GÖZTEPE HAVASINI BULUYOR, ÇIKIŞTA…

Haftanın diğer takımı Göztepe’ye gelince… Tamer Tuna ayrılığı sonrasında kaleci antrenörü Suat Arıcan’la deplasmanda gelen Trabzonspor galibiyeti tam bir kaldıraç oldu. Süper Lig deneyimi olmayan genç teknik direktör İlhan Palut’un mesaisi aslında iyi bir sezon hazırlığı ve eksiksiz bir takımla başladı diyebiliriz (Tek eksik birinci sınıf bir santrfor, belki bir de sağ bek alternatifi; Murat henüz oraya hazır değil ve ikinci bir Tanju gibi). Fakat mental sorunlar olduğu açıktı takımda. Palut, hırslı ve maçı yaşayan bir teknik direktör. Antrenmanını izlemedim ama maçı o kadar yaşadığına göre antrenmanda nasıl olduğunu tahmin edebiliyorum. Sonuçta Palut’lu Göztepe 4 maçtan 8 puan çıkardı fakat enteresan biçimde; iki iç saha beraberliği, iki deplasman galibiyetiyle! Palut’a birkaç önerim olacak… Birincisi, Göztepe tempo yaptığında skor üreten ve rakibi rahatsız edebilen bir takım. Durarak ve yan paslarla, geri paslarla futbol Göztepe’yi yakıyor… İlk yarının sonunda ve maçın sonunda bu takım konsantrasyon sorunu yaşıyor ve kalesinde gol görebiliyor bu yüzden. Bunun için özel çalışma şart. Başka bir konu, penaltılar… Alpaslan, Serdar, Soner ve Deniz penaltıcı. Kaçan penaltılara bakarsak penaltı için de, ayrıca frikik için de ekstra zaman ayırıp özel çalışma yapmak gerektiği kanısındayım. Son bir not da Palut’a Yasin’le ilgili; bu oyuncu geçen sezonun en skorer oyuncusu! 8 gol 2 asistle oynamıştı. Bu sezon gol kısırlığı çeken bir Göztepe var fakat Yasin’den yararlanılma yoluna gidilmiş değil. Oysa Yasin kaptan olarak sahaya çıktığı kupa maçlarında maçı sürükleyen, koparan, gol ve asistlere damga vuran oyuncu oldu. Evet, kanatlarda Serdar ve Halil daha yırtıcı, fakat onlardan birinde sorun olduğunda veya gerektiğinde Yasin’e de süre vermek iyi olur (Halil 14 maçta nihayet ilk golünü attı! O da yerde yatarken! Göztepe’nin çocuğu iki ayak üzerindeyken yapamadığını yatarak yapabildi! Serdar’ın ise iki golü de jeneriklikti ve haftanın golleriydi). Bu arada Beto’nun nükseden sakatlığı sonrasında ikinci yarı süre alan kaleci Göktuğ da dört dörtlük oynadı ve bilhassa hava toplarında rahatça çıkarak güven verdi. Beto’dan sonra kalenin sahibi belli diyebiliriz.

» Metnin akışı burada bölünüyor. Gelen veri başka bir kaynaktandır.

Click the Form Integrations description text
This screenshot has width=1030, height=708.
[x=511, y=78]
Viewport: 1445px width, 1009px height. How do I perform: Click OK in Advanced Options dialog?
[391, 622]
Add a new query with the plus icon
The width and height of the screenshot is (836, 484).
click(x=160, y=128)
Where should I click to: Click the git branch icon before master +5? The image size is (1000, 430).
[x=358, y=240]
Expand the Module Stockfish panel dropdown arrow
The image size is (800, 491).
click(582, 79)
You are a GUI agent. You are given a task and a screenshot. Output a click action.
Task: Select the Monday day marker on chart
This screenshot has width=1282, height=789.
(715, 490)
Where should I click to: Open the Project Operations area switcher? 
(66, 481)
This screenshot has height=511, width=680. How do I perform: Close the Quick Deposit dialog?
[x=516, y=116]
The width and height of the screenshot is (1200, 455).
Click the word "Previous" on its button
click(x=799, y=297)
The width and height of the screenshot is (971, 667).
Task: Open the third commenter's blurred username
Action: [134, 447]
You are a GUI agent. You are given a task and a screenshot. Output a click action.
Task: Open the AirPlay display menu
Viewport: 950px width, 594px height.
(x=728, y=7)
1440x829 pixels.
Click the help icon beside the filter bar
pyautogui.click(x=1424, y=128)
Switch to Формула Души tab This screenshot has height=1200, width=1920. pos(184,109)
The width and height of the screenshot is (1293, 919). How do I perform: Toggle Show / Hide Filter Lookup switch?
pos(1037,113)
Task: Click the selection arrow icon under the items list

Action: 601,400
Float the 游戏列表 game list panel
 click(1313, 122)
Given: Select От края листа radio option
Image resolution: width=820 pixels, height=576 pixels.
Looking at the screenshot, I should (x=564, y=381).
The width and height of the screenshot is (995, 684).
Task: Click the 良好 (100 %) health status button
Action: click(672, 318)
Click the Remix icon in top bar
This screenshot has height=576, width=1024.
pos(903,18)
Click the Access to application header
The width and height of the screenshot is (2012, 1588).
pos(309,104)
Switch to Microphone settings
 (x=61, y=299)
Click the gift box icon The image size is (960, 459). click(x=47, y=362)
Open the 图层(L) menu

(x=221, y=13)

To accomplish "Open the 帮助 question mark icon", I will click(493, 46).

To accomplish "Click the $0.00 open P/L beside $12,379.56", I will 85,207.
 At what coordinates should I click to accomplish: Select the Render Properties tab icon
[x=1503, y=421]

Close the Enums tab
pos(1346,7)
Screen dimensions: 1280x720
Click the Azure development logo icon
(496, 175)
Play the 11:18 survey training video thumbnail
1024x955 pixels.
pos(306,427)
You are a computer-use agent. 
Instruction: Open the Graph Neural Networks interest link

İkinci yarı Ankaragücü’nü adeta sürklase eden Göztepe’de ilk yarıyı hiç beğenmediğimi not edeyim. İlk dakikada gol atıp öne geçiyorsunuz ama hemen arkaya yaslanıyorsunuz bütün bir devre! Nitekim kalenize gol de giriyor! Palut, ne yapıp edip oyuncularını arkaya yaslatmamalıydı. O kadar geri pas olur mu? Bu da ayrı bir zaaf…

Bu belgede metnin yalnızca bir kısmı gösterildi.